Baby Crash, who must be fed.

A Saturday morning routine has taken hold by surprise. As Kathy and I wake up at leisure—the one day that doesn’t begin with the aria of Bach’s Goldberg Variations set as the alarm on my snotty iPhone—we stay in bed, talking, breathing, warming to the hours ahead. “What do you have up for today?” We have friendly negotiations, then when she heads downstairs to feed dog Watson and cats Baby Crash and Shadow, I pray/meditate for half an hour. After paying bills, we run on separate rails until suppertime. It’s a calm, sane arrangement.

Yesterday I had a shamatha moment—calm abiding, clear awareness—before Kathy got out of bed. As she lay against me, her hair was all over my face. I breathed in its scent—a glad habit—and looked out through its wild lattice at the turning trees on the Shenley Drive boulevard. Sun and fall leaves behind my wife’s brown hair—a double blessing.

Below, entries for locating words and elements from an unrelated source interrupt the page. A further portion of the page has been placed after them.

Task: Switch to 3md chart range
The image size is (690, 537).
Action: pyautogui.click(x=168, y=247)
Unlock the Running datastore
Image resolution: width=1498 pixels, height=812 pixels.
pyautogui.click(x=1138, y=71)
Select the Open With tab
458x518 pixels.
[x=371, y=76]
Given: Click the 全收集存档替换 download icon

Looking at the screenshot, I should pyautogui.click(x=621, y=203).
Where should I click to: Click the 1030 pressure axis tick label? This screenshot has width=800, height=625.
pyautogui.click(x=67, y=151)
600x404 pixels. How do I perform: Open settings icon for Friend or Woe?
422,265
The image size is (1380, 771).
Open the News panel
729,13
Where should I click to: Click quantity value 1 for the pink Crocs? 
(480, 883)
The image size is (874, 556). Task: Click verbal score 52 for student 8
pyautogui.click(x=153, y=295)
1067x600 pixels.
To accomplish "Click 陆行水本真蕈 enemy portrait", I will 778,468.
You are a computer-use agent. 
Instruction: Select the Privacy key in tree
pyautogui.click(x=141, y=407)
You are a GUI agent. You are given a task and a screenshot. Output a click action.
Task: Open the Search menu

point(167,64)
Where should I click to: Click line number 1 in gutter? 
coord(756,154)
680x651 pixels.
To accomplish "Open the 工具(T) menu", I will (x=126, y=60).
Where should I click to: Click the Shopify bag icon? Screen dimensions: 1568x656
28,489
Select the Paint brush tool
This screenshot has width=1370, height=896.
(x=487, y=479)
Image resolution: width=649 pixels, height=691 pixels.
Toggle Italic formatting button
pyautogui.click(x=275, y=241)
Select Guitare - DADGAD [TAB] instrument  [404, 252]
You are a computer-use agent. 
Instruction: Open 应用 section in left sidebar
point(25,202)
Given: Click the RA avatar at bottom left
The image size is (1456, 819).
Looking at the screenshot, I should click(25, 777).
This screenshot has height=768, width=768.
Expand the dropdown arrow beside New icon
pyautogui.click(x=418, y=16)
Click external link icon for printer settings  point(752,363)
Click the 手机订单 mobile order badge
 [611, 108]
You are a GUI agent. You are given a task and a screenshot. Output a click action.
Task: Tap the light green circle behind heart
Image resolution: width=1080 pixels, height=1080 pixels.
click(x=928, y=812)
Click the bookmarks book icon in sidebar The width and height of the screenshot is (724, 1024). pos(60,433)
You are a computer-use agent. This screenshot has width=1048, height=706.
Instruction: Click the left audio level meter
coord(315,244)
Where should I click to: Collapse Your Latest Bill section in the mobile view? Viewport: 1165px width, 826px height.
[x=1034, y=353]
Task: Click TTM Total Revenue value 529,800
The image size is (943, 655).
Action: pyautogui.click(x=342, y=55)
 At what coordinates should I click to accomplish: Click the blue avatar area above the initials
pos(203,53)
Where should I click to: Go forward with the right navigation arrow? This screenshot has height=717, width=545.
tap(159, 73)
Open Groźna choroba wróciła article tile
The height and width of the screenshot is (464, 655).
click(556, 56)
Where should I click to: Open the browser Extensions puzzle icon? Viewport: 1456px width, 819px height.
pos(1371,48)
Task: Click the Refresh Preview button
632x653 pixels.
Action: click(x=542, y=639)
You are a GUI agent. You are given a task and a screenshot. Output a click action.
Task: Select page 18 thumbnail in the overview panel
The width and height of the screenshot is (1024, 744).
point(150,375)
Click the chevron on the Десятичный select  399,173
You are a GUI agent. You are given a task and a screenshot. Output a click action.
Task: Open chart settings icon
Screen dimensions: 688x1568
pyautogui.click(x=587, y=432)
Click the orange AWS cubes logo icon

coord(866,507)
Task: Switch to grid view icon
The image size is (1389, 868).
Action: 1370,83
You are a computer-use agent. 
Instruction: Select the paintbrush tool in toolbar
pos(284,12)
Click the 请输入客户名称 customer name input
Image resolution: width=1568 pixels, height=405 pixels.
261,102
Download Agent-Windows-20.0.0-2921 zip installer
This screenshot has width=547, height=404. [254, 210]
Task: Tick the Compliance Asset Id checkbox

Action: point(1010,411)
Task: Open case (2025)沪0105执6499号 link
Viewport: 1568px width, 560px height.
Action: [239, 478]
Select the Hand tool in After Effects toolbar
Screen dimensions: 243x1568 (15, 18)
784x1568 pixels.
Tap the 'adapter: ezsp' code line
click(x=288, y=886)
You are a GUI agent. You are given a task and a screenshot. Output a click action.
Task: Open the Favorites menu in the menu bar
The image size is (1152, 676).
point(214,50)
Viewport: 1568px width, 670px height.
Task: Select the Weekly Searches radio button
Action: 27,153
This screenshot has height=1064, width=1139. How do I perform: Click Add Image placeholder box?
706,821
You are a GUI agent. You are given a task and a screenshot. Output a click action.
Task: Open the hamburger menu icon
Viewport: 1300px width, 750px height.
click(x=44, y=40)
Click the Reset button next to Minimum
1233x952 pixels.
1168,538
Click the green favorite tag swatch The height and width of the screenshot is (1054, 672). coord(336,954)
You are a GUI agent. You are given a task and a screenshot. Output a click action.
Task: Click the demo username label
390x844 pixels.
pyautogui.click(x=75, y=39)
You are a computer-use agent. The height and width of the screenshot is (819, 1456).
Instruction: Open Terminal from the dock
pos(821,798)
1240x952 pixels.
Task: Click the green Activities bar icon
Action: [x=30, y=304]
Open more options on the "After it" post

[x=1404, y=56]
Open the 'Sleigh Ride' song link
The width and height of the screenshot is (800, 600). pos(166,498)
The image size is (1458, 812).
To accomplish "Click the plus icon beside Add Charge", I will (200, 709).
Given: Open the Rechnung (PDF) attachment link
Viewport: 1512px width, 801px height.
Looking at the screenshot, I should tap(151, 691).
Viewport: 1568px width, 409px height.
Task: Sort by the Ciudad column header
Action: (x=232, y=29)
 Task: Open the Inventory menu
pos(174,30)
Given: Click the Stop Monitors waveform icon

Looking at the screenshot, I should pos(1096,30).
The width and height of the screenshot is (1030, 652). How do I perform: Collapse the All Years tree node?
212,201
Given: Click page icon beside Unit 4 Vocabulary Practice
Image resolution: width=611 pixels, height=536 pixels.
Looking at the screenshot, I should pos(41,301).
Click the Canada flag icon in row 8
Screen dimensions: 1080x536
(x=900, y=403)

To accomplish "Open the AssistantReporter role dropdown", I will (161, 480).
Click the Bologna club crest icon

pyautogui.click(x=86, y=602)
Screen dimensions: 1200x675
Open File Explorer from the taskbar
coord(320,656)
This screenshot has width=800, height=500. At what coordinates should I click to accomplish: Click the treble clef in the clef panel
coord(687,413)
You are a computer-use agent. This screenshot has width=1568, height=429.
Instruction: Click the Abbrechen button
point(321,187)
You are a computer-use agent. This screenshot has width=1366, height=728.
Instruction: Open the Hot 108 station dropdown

When I woke up, the storm had passed, leaving the Coleman family with firewood.

Another day last week as I settled into my nap, I watched those same beloved trees get thrashed by wind and rain. Though the temperature was in the forties, I opened one window about a foot so the hiss and deep ah of the weather could sing me to my rest beneath a feather quilt. Before sleep came, inhaling and exhaling the joyous riot outside, I remembered the fortunate position I’m in.

Each day I can take the Siesta Exit off of Interstate Absurdity and rest for an hour. Even during hectic stretches, I can usually pull to the berm for a twenty-minute power nap. The world is catching on to the restorative benefits of midday oblivion, but most people I know don’t have the liberty to do what has become central to my spiritual practice—stop, halt, cease and desist, for just a little while. The twenty to sixty minutes of repose isn’t counted as company time—as my brilliant grad school professor John Barth was fond of saying. When I add up work hours to make sure I’m earning my pay, nap isn’t part of the tally. Folding sleep minutes into compensated minutes would be sane, but at this point in our assumed societal covenant, it would be unethical. (Google and the Huffington Post provide napping pods, but I don’t know if they actually pay employees to nap. After a cluster of near misses, baggy-eyed air traffic controllers are cleared to close their eyes as long as the friendly skies are adequately monitored.)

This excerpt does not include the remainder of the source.